Decision Trees & Random Forests

Decision Trees & Random Forests#

Environment setup#

import platform

print(f"Python version: {platform.python_version()}")
assert platform.python_version_tuple() >= ("3", "6")

import numpy as np
import matplotlib.pyplot as plt
from matplotlib.colors import ListedColormap
import seaborn as sns
import pandas as pd
import graphviz

Python version: 3.7.5

# Setup plots
%matplotlib inline
plt.rcParams["figure.figsize"] = 10, 8
%config InlineBackend.figure_format = 'retina'
sns.set()

import sklearn

print(f"scikit-learn version: {sklearn.__version__}")

from sklearn.datasets import load_iris
from sklearn.tree import (
    DecisionTreeClassifier,
    DecisionTreeRegressor,
    plot_tree,
    export_graphviz,
)
from sklearn.ensemble import RandomForestClassifier
from sklearn.model_selection import cross_val_score

scikit-learn version: 0.22.1

Decision Trees#

(Heavily inspired by Chapter 6 of Hands-On Machine Learning by Aurélien Géron)

Decision Trees in a nutshell#

Supervised method, used for classification or regression.
Build a tree-like structure based on a series of questions on the data.

Example: training a Decision Tree to classify flowers#

Iris is a well-known multiclass dataset. It contains 3 classes of flowers with 50 samples each.

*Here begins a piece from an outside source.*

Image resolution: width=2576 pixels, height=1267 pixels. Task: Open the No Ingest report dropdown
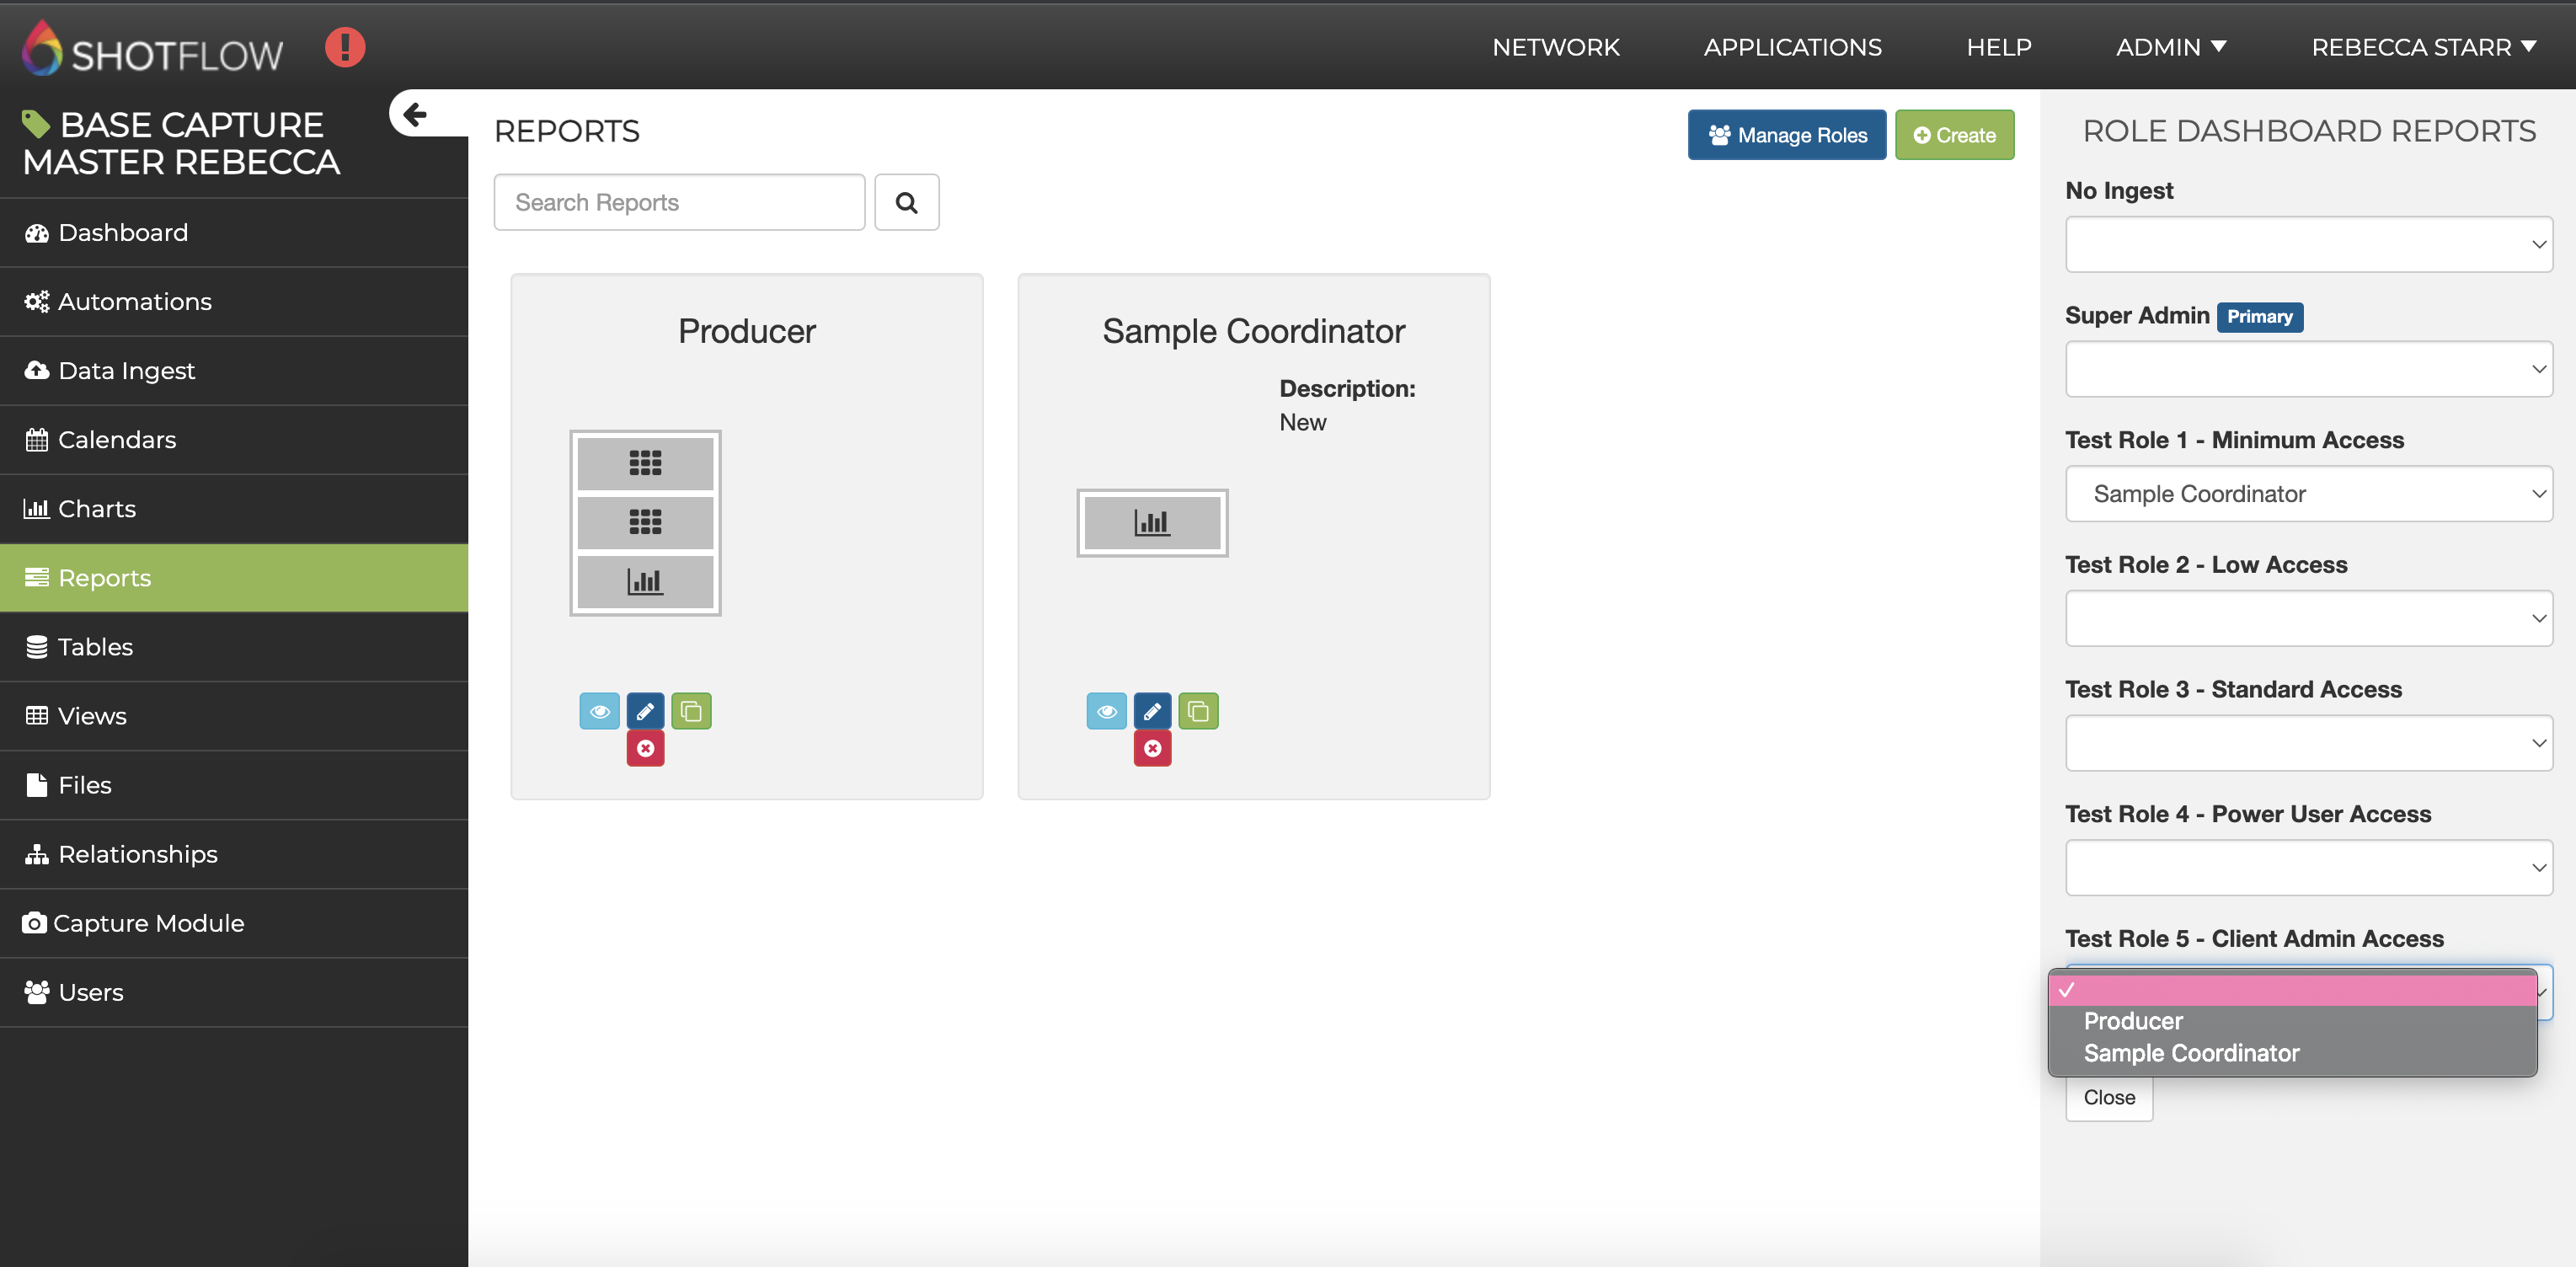2308,244
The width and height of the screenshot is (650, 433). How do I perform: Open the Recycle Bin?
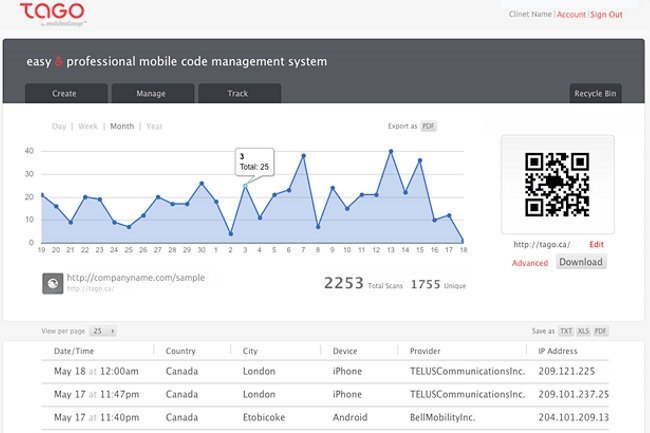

There are a total of 4 features for each sample:

sepal length
sepal width
petal length
petal width

# Load the Iris dataset
iris = load_iris()

# Put it into a DataFrame for visualization purposes
df_iris = pd.DataFrame(iris.data, columns=iris.feature_names)
# Add target and class columns to DataFrame
df_iris["target"] = iris.target
df_iris["class"] = iris.target_names[iris.target]
# Show 10 random samples
df_iris.sample(n=10)

	sepal length (cm)	sepal width (cm)	petal length (cm)	petal width (cm)	target	class
145	6.7	3.0	5.2	2.3	2	virginica
80	5.5	2.4	3.8	1.1	1	versicolor
113	5.7	2.5	5.0	2.0	2	virginica
120	6.9	3.2	5.7	2.3	2	virginica
126	6.2	2.8	4.8	1.8	2	virginica
96	5.7	2.9	4.2	1.3	1	versicolor
38	4.4	3.0	1.3	0.2	0	setosa
81	5.5	2.4	3.7	1.0	1	versicolor
88	5.6	3.0	4.1	1.3	1	versicolor
0	5.1	3.5	1.4	0.2	0	setosa

# Use only last two features (petal length and width)
# Thus, we can plot a 2D decision boundary

x_train_2feat = iris.data[:, 2:]
y_train_2feat = iris.target

print(f"x_train: {x_train_2feat.shape}")
print(f"y_train: {y_train_2feat.shape}")

x_train: (150, 2)
y_train: (150,)

# Train a DT on the simplified dataset
dt_model = DecisionTreeClassifier(max_depth=2, random_state=42)
dt_model.fit(x_train_2feat, y_train_2feat)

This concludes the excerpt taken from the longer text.